It's mildly clunky, but it tells you which changes are applied to which
snapshots. git does this because it records files, not changes, yes. It's
probably the part of git that people like least.
What happens if I have a number of tags in the repository (v1 and v2 and the
current v3 under development), and I want to apply a bugfix to the v1
version that doesn't apply to the later versions? How do I do that?
>> In Darcs, that's one step it seems - I can't get changes
>> from you *without* applying them to the work I'm doing.
>
> Not true. You can get changes without applying them. It's just that usually,
> you want to fetch changes to, you know, *use* them.
But if you have multiple branches, like V1, V2, and V3beta1, and someone
sends you a new feature for V3beta1, you don't want to apply that to V1 or
V2. If you get a bugfix for V1 and make V1.01 you might or might not want
to apply that to V3.
> Then why fetch the changes at all? Why not wait until you're actually ready
> to apply them?
Welcome to DVCS!
Plus, what do you mean "apply"? git stores multiple branches in one
repository. I could as easily ask you "why wouldn't you apply every change
you get to every copy of the Darcs repository for your program?" The answer
is "because maybe I don't want to change that repository."
I might want to push changes up to a shared repository so everyone in the
team can work on them, but I don't want it going into production or even to
people not on the team.
I might want the development branch to apply the changes but not the branch
that's half way thru QA testing.
>> So if you have something like Linux, where there's a new release every
>> few months, you need a complete repository for every release.
>
> Um... why?
Because you don't want all the changes applied to old versions of Linux?

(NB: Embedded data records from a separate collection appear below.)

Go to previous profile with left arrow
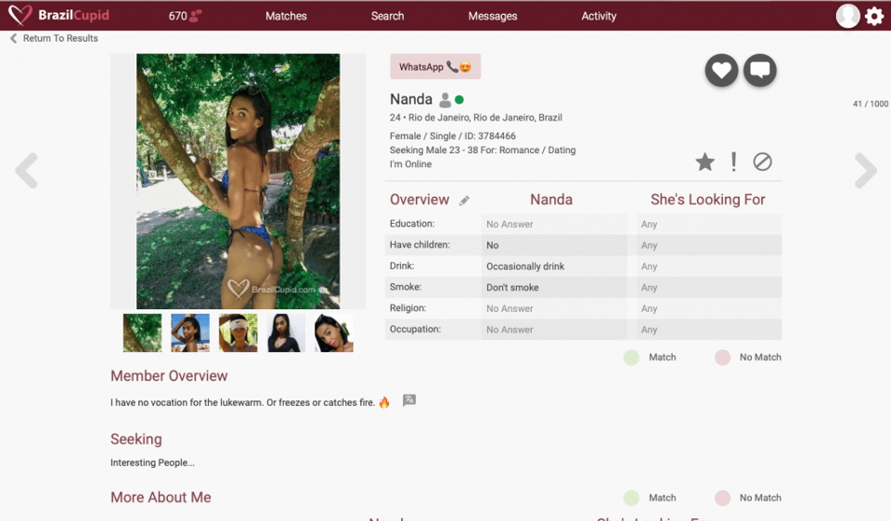The height and width of the screenshot is (521, 891). coord(26,171)
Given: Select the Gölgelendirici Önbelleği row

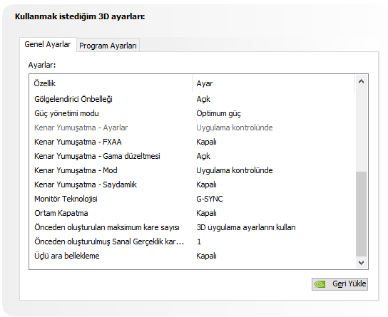Looking at the screenshot, I should click(x=193, y=99).
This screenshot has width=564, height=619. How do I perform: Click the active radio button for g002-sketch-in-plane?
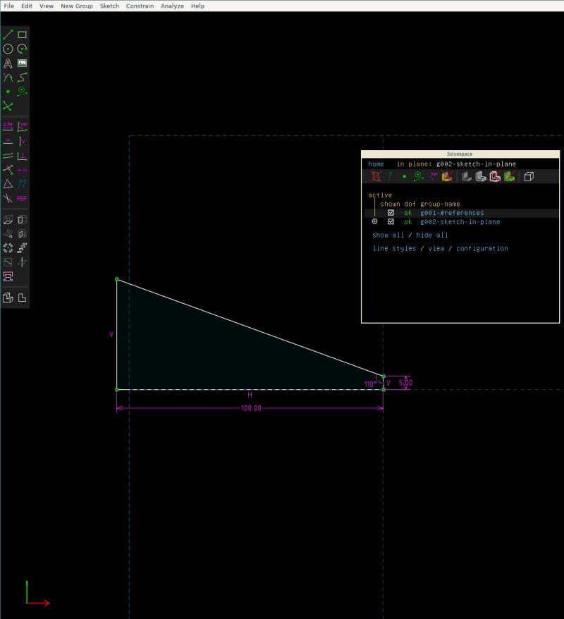pyautogui.click(x=374, y=221)
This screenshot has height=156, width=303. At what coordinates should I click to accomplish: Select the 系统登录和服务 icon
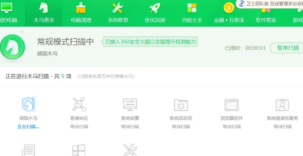point(282,104)
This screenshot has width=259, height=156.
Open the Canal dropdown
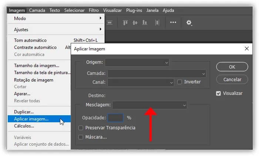tap(141, 82)
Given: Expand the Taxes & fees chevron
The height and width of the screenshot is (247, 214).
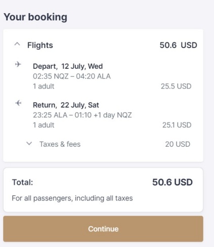Looking at the screenshot, I should 29,144.
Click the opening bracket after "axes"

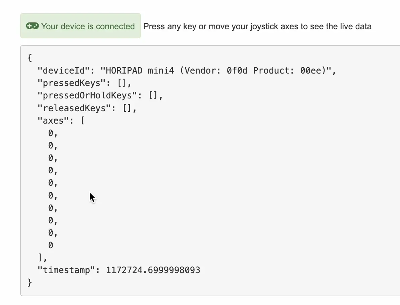coord(82,121)
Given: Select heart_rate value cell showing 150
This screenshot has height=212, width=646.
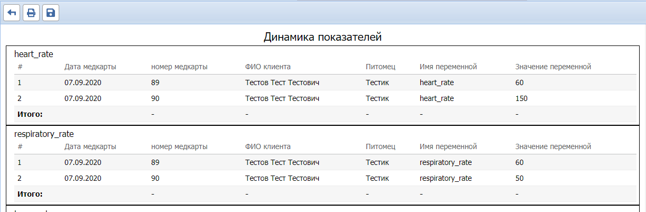Looking at the screenshot, I should pos(521,98).
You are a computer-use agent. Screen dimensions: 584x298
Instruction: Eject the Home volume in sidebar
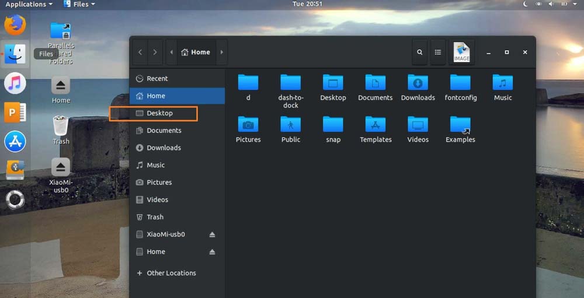tap(212, 252)
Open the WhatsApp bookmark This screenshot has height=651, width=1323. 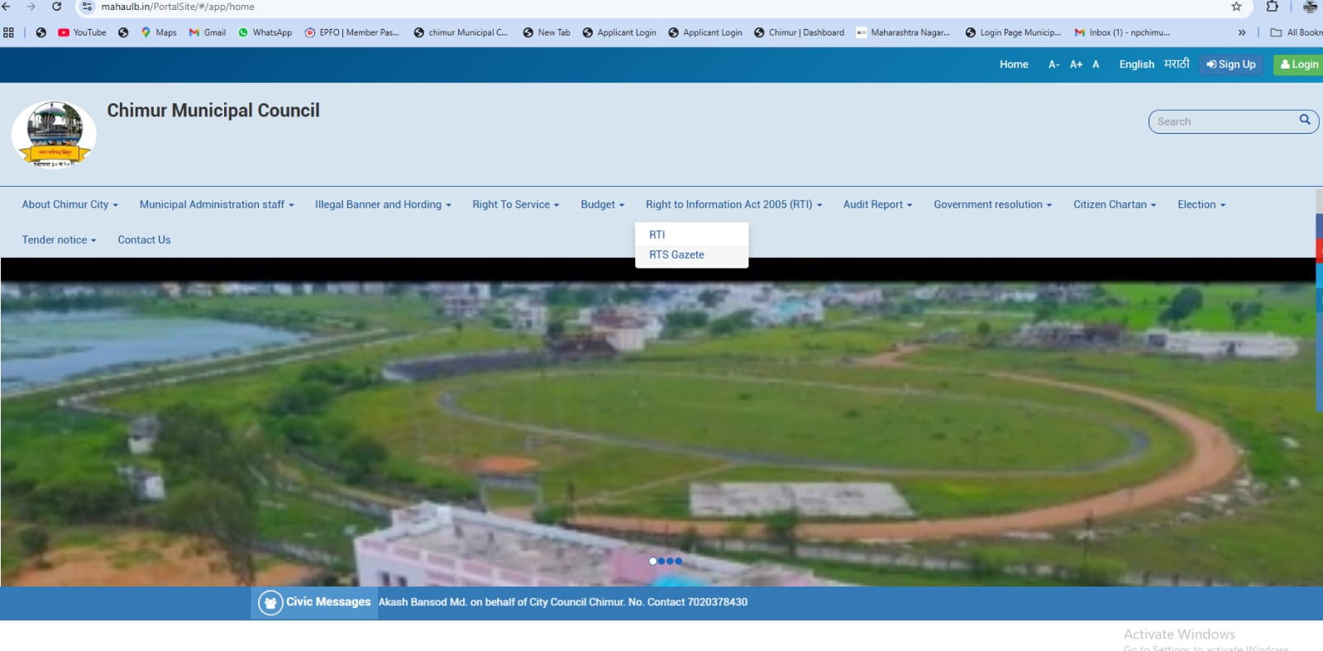coord(265,32)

Maybe Darcs tags would do the trick there?
>> And if I
>> fix a bug in an old release and you want to incorporate that bug fix
>> into newer releases, what do you do?
>
> Oh, I see. You mean if you actually have multiple versions of something
> being developed concurrently? Yeah, in that case you'd have to move the
> changeset from one branch to another and hope it works.
And *that* is exactly what a git merge is. You don't do a merge every time
you record a change. You only do a merge when you're actually, you know,
merging two sets of changes into one branch of the repository.
A git branch is like a darcs repository.
A git commit is like a darcs record.
A git merge is like a darcs fetch-and-apply.
>>> You then have to
>>> *create a new commit object* representing this new combined state.
>>
>> Yes.
>
> So if two people have the same repo, and they merge in change X and then
> later merge in change Y, and then the other guy merges in change Y first and
> later change X, they now apparently have conflicting histories.
Well, you don't really "merge in" a change. You merge a change from one
branch to another. You're not merging changes, you're merging branches.
You're not going to have conflicting histories. Indeed, you *can't* have
conflicting histories because history is immutable. You might have different
histories in each repository, but that's like having two Darcs repositories
cloned from the same source but with a different set of changes in each.
So if we start at the same version, and you make three changes, and I make
three changes, and assuming there's no conflicts, when I merge your changes
into mine, I'll get the same files as if you merged my changes into yours,
so we'll both wind up with the same files, except yours will say yours
committed it and mine will say mine committed it.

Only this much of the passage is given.